--- begin Text shown ---

Hence, Sri Ramanuja warns us: "Whoever looks upon the sacred images of God as mere stones, his own spiritual teacher as an ordinary human being, eminent devotees as high or low according to the caste of their birth, the holy water that has touched the feet of God and as a consequence has the power to purify and purge one of all sins as mere water, the sacred Mantras as a collection of sounds, and the Supreme Lord of the world as one not higher than the Devas - let him be considered as one fit to dwell in the infernal regions."
These were his last words - the last Word on Devotion, as it were, from the sacred lips of one of the greatest modern devotees of the Lord.
All talk about "superior" and "inferior" in the realm of the manifestations of God - the Idols - is nonsense.
Once we agree that the finite human mind can only approach God through a finite medium (idol), its form is a matter of choice, based on one's temperament and sentiment.
Do not argue in this regard; one form is as good as any other, as God is omnipresent.
It is your business which form you choose, same as whom you marry.
There is no sense in arguing about one's love!
God is the centre - we are all points on the circumference, each one with his own personal path to the centre - the radius.
Idol worship, being worship of the Living Presence of God in a tangible object, involves endless ritual.
It is called Puja, and it consisted of sixteen limbs (there are other more or less elaborate rituals):
Asana (offering of a seat for the Deity),
Padya (water for washing His feet),
Arghya (water for washing the mouth),
Achamana (water for sipping),
Madhuparka (a mixture of honey, ghee, milk and curd),
Tambulam (betal leaves and nuts),
When the modern rationalist sees idols decked in jewels and bathed with milk, etc., he feels that these are all stupid practices (though how the same jewellery on the living flesh which he calls his wife makes any difference is, not satisfactorily explained).
Criticism of this sort betrays our foolishness or hypocrisy.
If the idol is a Living Presence, then how can it be a waste adorning and bathing Him?
If it is not a living Presence, why do you worship It at all?
The experience of the Living Presence - that is the acid test of devotion.
Before buying clothes for himself, the devotee buys clothes for the Deity.

--- end Text shown ---

#### Required tasks:
**a)** In the passage on idol worship, why is one form of the Deity said to be as good as any other?
**b)** Can you quote the passage on idol worship, starting at "Hence, Sri Ramanuja" and ending at "- is nonsense."?
**c)** Could you continue the passage on idol worship from where it stops?

--- begin Material ---

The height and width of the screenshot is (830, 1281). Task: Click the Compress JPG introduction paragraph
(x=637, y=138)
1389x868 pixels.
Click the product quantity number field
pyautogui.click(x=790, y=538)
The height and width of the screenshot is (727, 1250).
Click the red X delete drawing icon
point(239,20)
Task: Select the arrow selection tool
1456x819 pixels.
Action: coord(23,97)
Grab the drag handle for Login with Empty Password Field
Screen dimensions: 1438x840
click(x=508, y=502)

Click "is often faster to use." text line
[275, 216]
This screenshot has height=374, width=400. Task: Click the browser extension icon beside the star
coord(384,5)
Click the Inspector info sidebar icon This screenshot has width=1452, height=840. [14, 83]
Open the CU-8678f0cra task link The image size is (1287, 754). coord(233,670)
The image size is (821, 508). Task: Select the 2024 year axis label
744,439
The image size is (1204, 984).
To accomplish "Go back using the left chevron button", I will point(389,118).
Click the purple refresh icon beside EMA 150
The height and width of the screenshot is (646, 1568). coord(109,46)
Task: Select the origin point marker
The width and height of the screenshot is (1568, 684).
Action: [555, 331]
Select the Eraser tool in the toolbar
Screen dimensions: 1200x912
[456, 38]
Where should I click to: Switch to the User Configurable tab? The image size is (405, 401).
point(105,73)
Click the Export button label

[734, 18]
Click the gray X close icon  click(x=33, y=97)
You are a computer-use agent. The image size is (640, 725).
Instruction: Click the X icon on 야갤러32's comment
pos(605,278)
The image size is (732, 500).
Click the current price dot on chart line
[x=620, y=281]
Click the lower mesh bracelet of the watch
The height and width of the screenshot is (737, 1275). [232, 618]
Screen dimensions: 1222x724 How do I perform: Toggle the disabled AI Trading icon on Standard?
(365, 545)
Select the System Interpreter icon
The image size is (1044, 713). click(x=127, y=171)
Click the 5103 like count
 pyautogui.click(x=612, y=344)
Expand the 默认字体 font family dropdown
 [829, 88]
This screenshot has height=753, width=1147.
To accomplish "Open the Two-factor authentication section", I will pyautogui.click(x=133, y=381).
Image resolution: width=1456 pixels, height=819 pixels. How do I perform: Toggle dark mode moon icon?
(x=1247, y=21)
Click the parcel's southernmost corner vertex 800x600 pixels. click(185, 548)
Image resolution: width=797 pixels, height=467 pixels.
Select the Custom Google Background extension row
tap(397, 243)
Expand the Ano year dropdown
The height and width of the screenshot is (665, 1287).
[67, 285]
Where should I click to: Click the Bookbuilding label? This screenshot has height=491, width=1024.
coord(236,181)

--- end Material ---

#### Expected outputs:
**a)** One form is as good as any other because God is omnipresent. The passage holds that the finite human mind can approach God only through a finite medium, so the form chosen is a matter of one's temperament and sentiment.

**b)**
Hence, Sri Ramanuja warns us: "Whoever looks upon the sacred images of God as mere stones, his own spiritual teacher as an ordinary human being, eminent devotees as high or low according to the caste of their birth, the holy water that has touched the feet of God and as a consequence has the power to purify and purge one of all sins as mere water, the sacred Mantras as a collection of sounds, and the Supreme Lord of the world as one not higher than the Devas - let him be considered as one fit to dwell in the infernal regions."
These were his last words - the last Word on Devotion, as it were, from the sacred lips of one of the greatest modern devotees of the Lord.
All talk about "superior" and "inferior" in the realm of the manifestations of God - the Idols - is nonsense.

**c)**
Food is offered to Him first.
Everything is offered to God and accepted as His gift, or Holy sacrament (Prasada - a token of His Grace).
This is in accordance with the Lord's teaching to Uddhava in Srimad Bhagavatham (XI. 11/41): "One should offer to Me, whatever is most favoured with the world as well as whatever is most liked by himself for such an offering is capable of yielding immortality."
In this simple practice is hidden a vital factor in Yoga-detachment.
We buy everything and do everything for His sake, and we then partake of His Prasada.
One who is sincere in this practice will soon find that his passion for worldly enjoyment is subtly though effectively toned down!
We shall not forget that the goal is realisation, not imagination.
Here, again, as in Karma Yoga, it is the inner attitude that matters, not the grandeur or the number of rites included in the worship.
It will be a thousand fold more effective if the symbolism of the rites themselves was understood and remembered.
As we grind the sandal-paste, we should pray to Him - to bestow upon us forbearance, to do good even to those that do evil to us, even as the sandalwood gives fragrance to the man who cuts it and grinds it.
As we offer flowers at His Feet, we should feel that we offer all our actions, our life itself, as flowers of His worship.
As we wave the incense in front of the Lord, we should inwardly feel that He is all-pervading, as the scent of the incense pervades, though imperceptibly, the entire room.
As we wave the single faced lamp, we should feel that we adore the Lord with the Inner Self or Soul.
Similarly, the three-faced lamp represents the three bodies, the three states of consciousness, and the three Gunas - and the five-faced lamp represents the five Pranas, the five organs of action, the five organs of knowledge, and the five elements that constitute our being.
Through all these we adore the Lord.
When the multi faced lamp is waved, we should feel that we adore Him with all our thoughts and emotions.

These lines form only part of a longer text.